Of course, the options in the early 90s for entertainment by screen are quaint by today’s standards. Now we travel with our own personal TVs, not to mention all the other things our laptops, tablets, and phones can do. As an adult, I relish Omena’s isolation, the sense it gives me of being disconnected from the world. On my bi-yearly visits I bemoan the gains in connectivity that inevitably transpire. Six years ago you couldn’t get cell phone reception here. Two years ago there was no wi-fi, but my dad–the first of all of us to get a smart phone–could sit in the living room reading off Philadelphia sports scores and providing updates on the approaching hurricane. This year the cell phone reception is great and the cottage wi-fi is fast. One no longer has to drive into town to check e-mail. If I want to disconnect, to get away from it all for a week, I will have to practice discipline, re-learn how to be still.

I didn’t get off to the best start. Since my husband couldn’t come this year, I rode up with my parents. Marooned in the backseat like a child, I searched for ways to occupy myself during the 14-hour drive we split over two days.

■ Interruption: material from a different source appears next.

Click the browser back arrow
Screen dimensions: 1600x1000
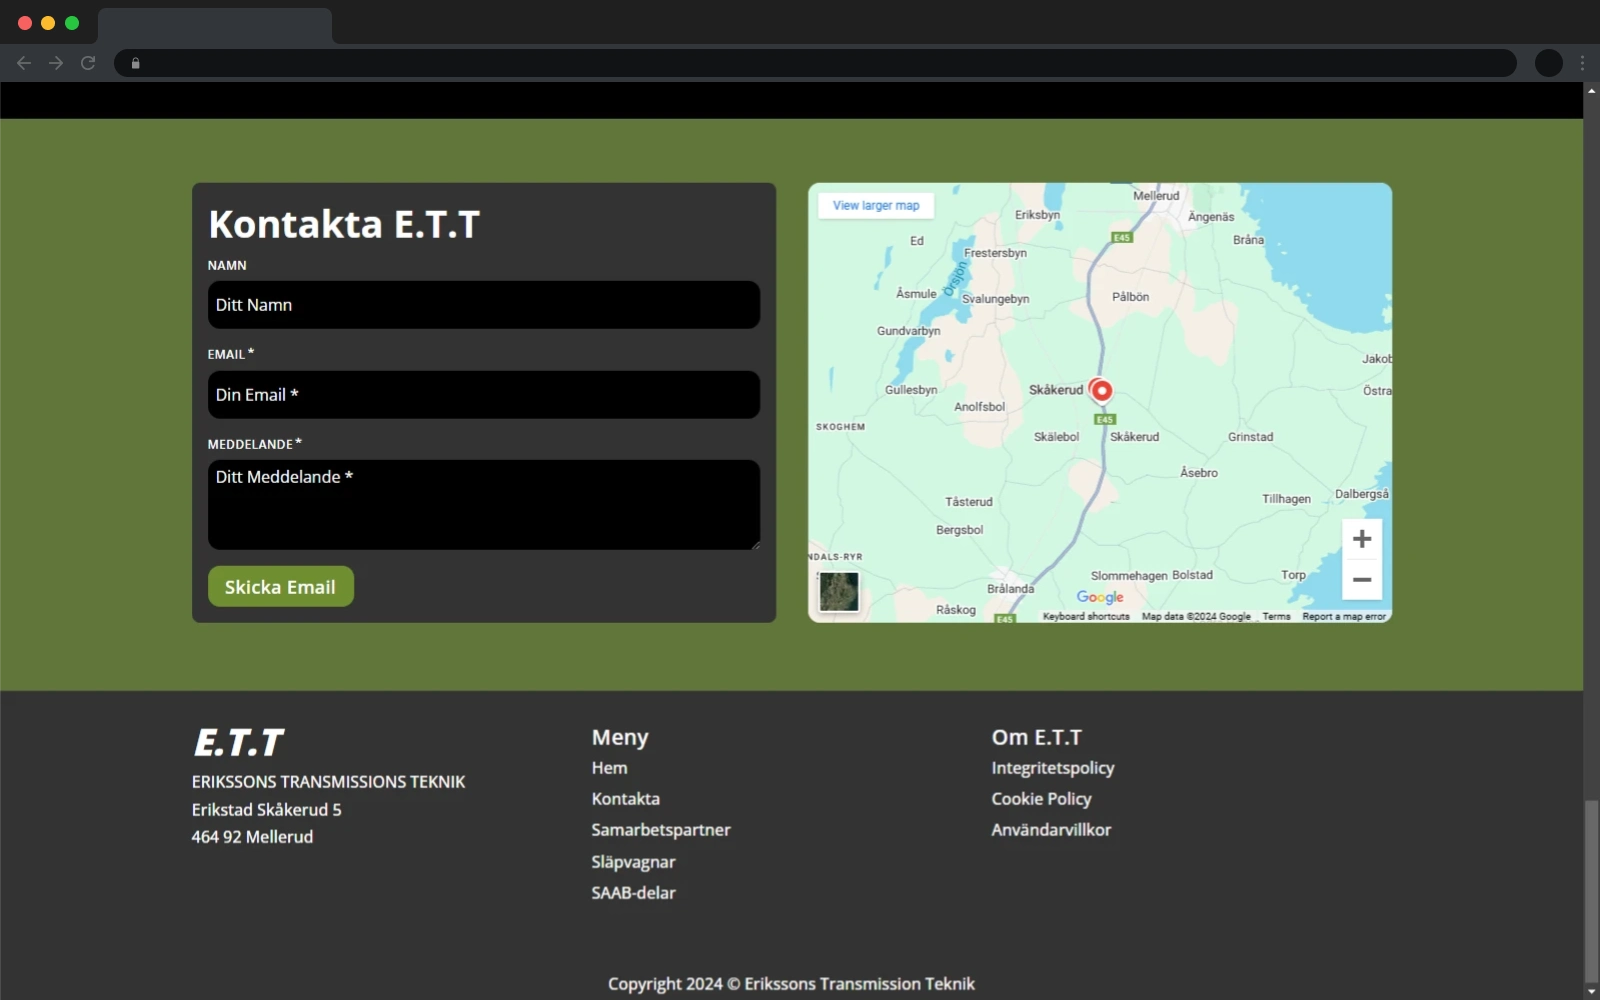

On the first day I couldn’t fall asleep and I got car sick when I tried to read, so I stared out the window with my headphones on until it got dark. Watching the trees go by–this was the constant view from the car window. I much prefer trees to strip malls, yet I quickly grew bored. Instead of letting my thoughts wander until my mind had emptied itself, I reached for a screen: my phone. I sent a few texts, refreshed e-mail, checked the weather, looked for hotels to sleep in and restaurants where we could stop for dinner.

Never mind the fact that we made our hotel and restaurant choices by following roadside signs. Never mind that the weather was available to me by rolling the window down. The screen pacified me. I reacted passively to its volley of information; I didn’t have to think, only to take in. When it did grow dark I tried Solitaire on my mom’s tablet for the first time. I had known the annihilating pleasure of the game as a teenager, but hadn’t played in a while–not since my last office job 4+ years ago. In less than a minute I was hooked. The soothing repetition of clicking. The reward of winning. I left my body; I left my mind; I knew nothing beyond the screen. When we finally pulled into the hotel parking lot around 10 pm my eyes throbbed, dry and painful, and my brain moved with the speed and sharpness of gravy. Tomorrow, I promised myself, I would really detox.

I did do more book-reading and window-staring on the second day of driving. There wasn’t much choice–my phone was down to 10% battery. But the drive was longer and eventually I was defeated by restlessness. I started to ask “how much longer?” every ten minutes. So I reached for Solitaire and missed every tree between Cadillac and Traverse City.

Screens don’t just pacify us; they also stimulate us. We feel like little gods at the mighty switchboard, the centers of our own digital universes. Our brains buzz with other people’s voices and vacation photos. Screens stuff us full of color and images, text and hyperlinks. We get full but not surfeited. Rather it’s the kind of full that’s like eating a big bowl of popcorn and calling it dinner.

Even when we are pacified, riveted by games or TV shows, we are not still. True stillness requires awareness. The ability to be still is not that different from the ability to steal ourselves–against the obstacles and tragedies we all encounter. Animals go still when they sense a predator. It’s a basic survival skill. And stillness offers us our true selves, free from outside influence.

I composed this blog entry first on paper while sitting in the sun’s gaze, facing the lake as its surface undulated gently in the wind. The lake was striped with four darkening shades of blue. My toes moved in the sand, savoring its graininess. Clouds as thin as tracing paper stretched across the sky. My mind felt sharp, focused, no longer running away from itself. I was alive and present to the sensations of my immediate environment. I wasn’t worried about what I was missing. I was finally still. On my walk back to the cottage, I looked at every tree.